Культурная мозаика

Третье пришествие Пикассо

12.04.2010 | Выставки | 

Множество залов и большая колонная лестница в ГМИИ им. Пушкина целиком отданы картинам, скульптурам, рисункам и другим шедеврам Пабло Пикассо. «Два брата», «Селестина», «Поцелуй», «Юный живописец», знаменитый «Портрет поэта Сабартеса» с кружкой пива, которому все на выставке непроизвольно подмигивают, словно старому знакомому... А в зале напротив лестницы на экране демонстрируется фильм: Пикассо рисует на стекле, отделяющем его от камеры документалиста.

Народ стремится попасть на эту выставку, как в советские годы в мавзолей, как иностранцы в Эрмитаж — с той только разницей, что очередь сюда даже в выходные движется быстрее: все же пускают по пятьдесят человек. Явно не вся публика, мерзнувшая на ветру, отчетливо представляет себе, кто такой Пикассо и почему именно в нашей стране его выставки отмеряют собой художественные эпохи. На громкое имя пришли и те, кому искусство знакомо только по сувенирам и постерам, и те, кто не интересовался им никогда — просто сбежались, как сбежались бы посмотреть на слона, и теперь ходят среди работ художника с видом глухих, вдруг услышавших звук дунувшей в ухо трубы и не желающих этому верить.

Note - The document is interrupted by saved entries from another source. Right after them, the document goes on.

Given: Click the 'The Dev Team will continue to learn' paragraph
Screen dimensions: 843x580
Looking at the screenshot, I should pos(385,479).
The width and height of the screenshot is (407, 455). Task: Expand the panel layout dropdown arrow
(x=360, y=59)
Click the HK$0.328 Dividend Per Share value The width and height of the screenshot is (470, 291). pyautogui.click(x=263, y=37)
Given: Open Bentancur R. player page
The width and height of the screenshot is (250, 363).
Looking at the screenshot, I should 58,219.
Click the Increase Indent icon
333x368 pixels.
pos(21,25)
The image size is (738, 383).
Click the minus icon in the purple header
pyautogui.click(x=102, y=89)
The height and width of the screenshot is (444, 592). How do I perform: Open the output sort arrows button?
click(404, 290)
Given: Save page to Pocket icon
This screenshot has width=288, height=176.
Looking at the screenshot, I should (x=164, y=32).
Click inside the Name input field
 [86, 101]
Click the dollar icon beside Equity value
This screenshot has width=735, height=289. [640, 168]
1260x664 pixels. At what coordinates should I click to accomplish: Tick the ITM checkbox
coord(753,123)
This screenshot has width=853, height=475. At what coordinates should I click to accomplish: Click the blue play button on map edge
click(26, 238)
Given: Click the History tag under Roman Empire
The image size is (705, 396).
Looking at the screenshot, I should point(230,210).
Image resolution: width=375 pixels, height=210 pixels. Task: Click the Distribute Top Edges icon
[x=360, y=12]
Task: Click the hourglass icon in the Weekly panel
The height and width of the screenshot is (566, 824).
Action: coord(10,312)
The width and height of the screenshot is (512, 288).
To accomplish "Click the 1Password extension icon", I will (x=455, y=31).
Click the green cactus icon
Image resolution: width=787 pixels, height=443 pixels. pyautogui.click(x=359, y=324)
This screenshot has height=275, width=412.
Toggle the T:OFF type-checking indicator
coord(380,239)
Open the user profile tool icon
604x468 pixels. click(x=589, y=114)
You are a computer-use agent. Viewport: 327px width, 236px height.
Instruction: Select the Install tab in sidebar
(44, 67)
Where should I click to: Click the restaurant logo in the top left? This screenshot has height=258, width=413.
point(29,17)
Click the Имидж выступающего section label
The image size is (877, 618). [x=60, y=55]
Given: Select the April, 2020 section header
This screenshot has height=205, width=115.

Каждая скульптура окружена плотным кольцом уткнувшихся в нее носами. Что они видят — неизвестно, ведь большие предметы нужно рассматривать с расстояния. Кстати, и картины над лестницей лучше смотреть с противоположной галереи. Одна из женщин, ожесточенно изучавшая плечо «Мужчины с ягненком», восклицает: «Ведь тяп-ляп же слеплено!» И отходит, негодуя, что Пикассо ей подсунули второй сорт — неполированного. Обыватели привыкли, платя деньги, требовать удовлетворения. В сущности, они хотят благодаря сумме в триста рублей оказаться через дорогу, в галерее Ильи Глазунова, но чтобы, под каждой картиной стояла подпись Пикассо. Но голубым девушкам, зеленым женщинам, геометрическим поэтам плевать на одобрение масс, они хороши и так. Потому приспосабливаться приходится зрителю, отвыкшему от движений души, как отвыкают от физкультуры.

Приспосабливаются по-разному. Иные носятся табунами с веселым ржанием, как некоторые американцы и немцы на выставках иконописи. Вот студент (половина платы) восклицает перед рисунком с возлюбленной парой: «Да он профессионал!» Кто-то серьезен: другой студент с умным видом глядит поверх очков на серию маленьких картин. На них предельно упрощенно — розовыми завихрениями с двумя аккуратными черными дырочками по центру — изображены купальщицы. «Да-а, — важно говорит студент подружке, — что-то эротическое в этом, безусловно, есть!» Стоит только пролететь слуху, что обнаружено нечто похожее на реализм, — перед «реализмом» сразу сбивается плотная группа.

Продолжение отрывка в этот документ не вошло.